Reading time: Less than 1 minute
This is my weekly installment of “writing about writing,” in which I scan the world to find websites, books and articles to help other writers. Today I discuss a blog post about how to become a more visual thinker….
I am not what you’d call a natural visual thinker. For me, words and stories always come before images.
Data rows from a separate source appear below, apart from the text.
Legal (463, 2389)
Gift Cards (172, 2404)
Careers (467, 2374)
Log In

Even when I’m reading, I seldom imagine what characters look like and I tend to skim through text involving detailed description of setting.
Still, I recognize this to be a deficiency of mine — and it’s likely the reason why I’ve generally stuck with writing non-fiction rather than novels or short stories. (Although I read fiction voraciously.)
For all these reasons, I very much appreciated K.M. Weiland’s recent and creative blog post under the headline, “11 Exercises to Enhance Your Visual Thinking.”
Her 11 exercises include:
- Dreamzoning (an intentional time of focused daydreaming)
- Taking story walks
- Seeking your own symbolism (subconscious brains speak in symbols rather than words)
- Filling the well (looking for enough beautiful/interesting images)
- Using music as a starting point
- Using images as starting points
- Focusing on colour and light
- Bringing in other senses
- Creating music videos in your head
- Taking (imaginary) snapshots
- Paying attention to your dreams
Weiland puts it this way:
As a writer of fiction, my life remains fervently in need of these dreams, these visions, these specters out the corner of my eye. And so, even as I dedicate myself to waging war against Internet brain and the inherent distractions that pull me away from my visual thinking, I also become more intent than ever on once again consciously accessing this amazing realm of creativity.
If you want to become a more visual thinker, be sure to try Weiland’s exercises.